Bijzonderheden (alleen in het Engels beschikbaar)
The exam will consist of:
o some open questions on the literature (not about details or exact definitions, but about the general argument(s) and concepts of the literature)
o one or two questions applying provisions from the Cybercrime Convention (or appropriate national legislation) to a concrete case (the text of the provisions needed for answering the question will be included in the exam)
o one or two open questions asking your opinion – substantiated with arguments – about topical discussion points
o Note. Dictionaries are allowed during examination. The text of the Cybercrime Convention (Convention on Cybercrime) is also allowed during examination. Colour highlights and underlinings are allowed on these texts, but not written notes
2. Assignments (30% of grade)
o Read this carefully! You have to make 3 out of 4 assignments. Assignment 1 is compulsory for everyone, and you can then choose 2 from the remaining 3 assignments. Note that you can only submit 3 assignments in total, so you cannot submit a 4th assignment if you do not like the grades of the previous ones. There is no resit for the separate assignments; an insufficient grade has to be compensated by other assignments and/or the written exam.
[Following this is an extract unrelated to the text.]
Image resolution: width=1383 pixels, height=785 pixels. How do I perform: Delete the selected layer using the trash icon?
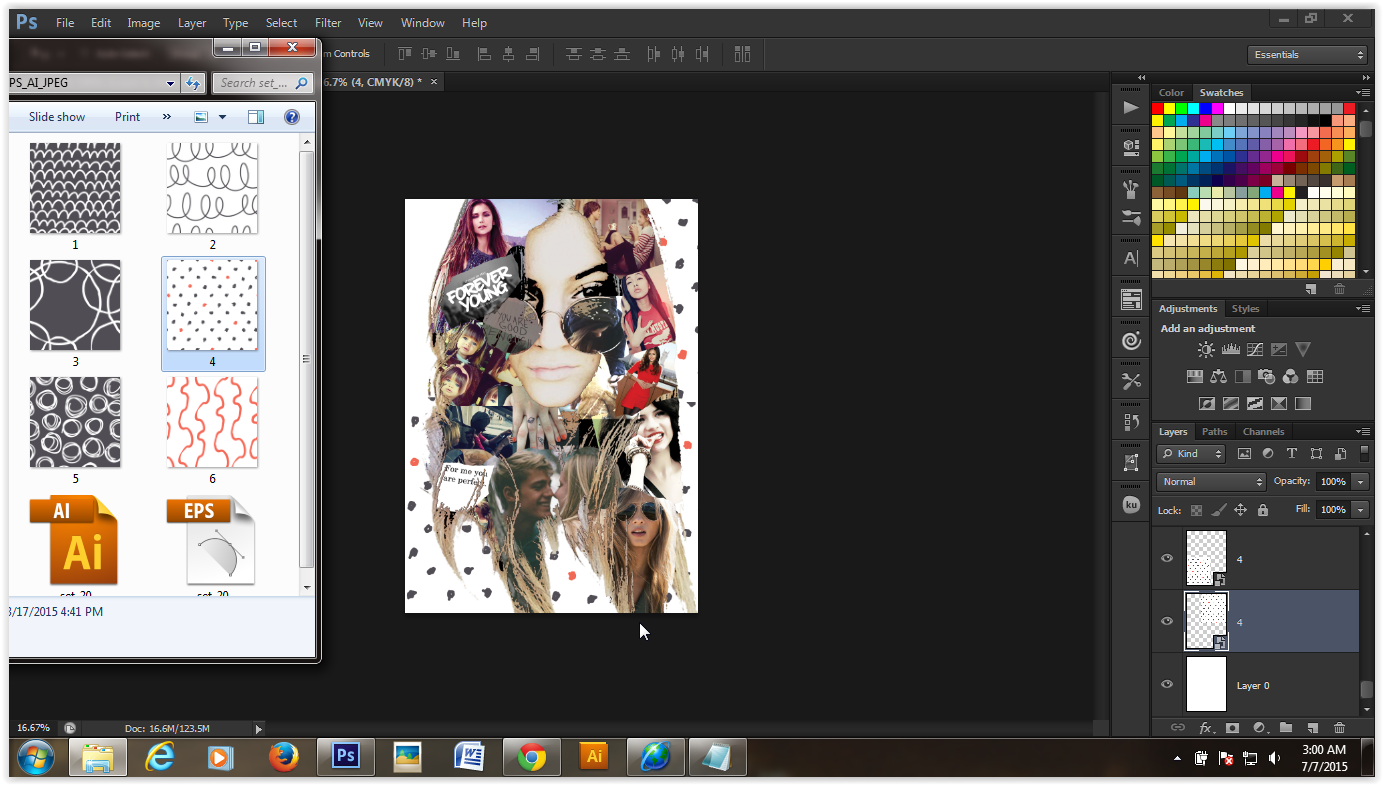[1339, 728]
o assignment 1 [compulsory] (for weeks 1 - 2), submission date 17 October 10:00h
o choose (exactly) 2 out of the following 3:
- assignment 2 (for week 3), submission date 24 October 10:00h
- assignment 3 (for week 4), submission date 7 November 10:00h
- assignment 4 (for week 5), submission date 14 November 10:00h
Please note that answers to the exam and the assignments have to be written in English.
The resit will be oral, upon individual appointment with the lecturer, to be held in January 2016. Note that the resit is for the entire course; the assignments do not count for the resit.
Exchange students leaving before Christmas and not returning to Tilburg should contact the lecturer before early December to discuss alternative options for the resit.
The course will only be taught if at least 20 students have subscribed.
- David S. Wall, Cybercrime: The Transformation of Crime in the Information age, Polity Press, 2007 (paperback edition), ISBN 978-0745627366. Additional compulsory literature will be provided separately.
- B.J. Koops (red.), Strafrecht & ICT, 2e druk, Sdu, 2007, ISBN 978-90-12-12478-2. For Dutch students wishing to learn about Dutch cybercrime law
- Ian Walden, Computer Crimes and Digital Investigations, Oxford University Press, 2007, ISBN 978-0-19-929098-7. For those desiring more in-depth discussion of (primarily UK) cybercrime law
- Jonathan Clough, Principles of Cybercrime, Cambridge UP, 2010, ISBN 9780521728126. Very good book on cybercrime legislation, primarily in Anglo-Saxon countries
- Gregor Urbas, Cybercrime: Legislation, Cases and Commentary, Lexis Nexis, 2015, ISBN 9780409341683.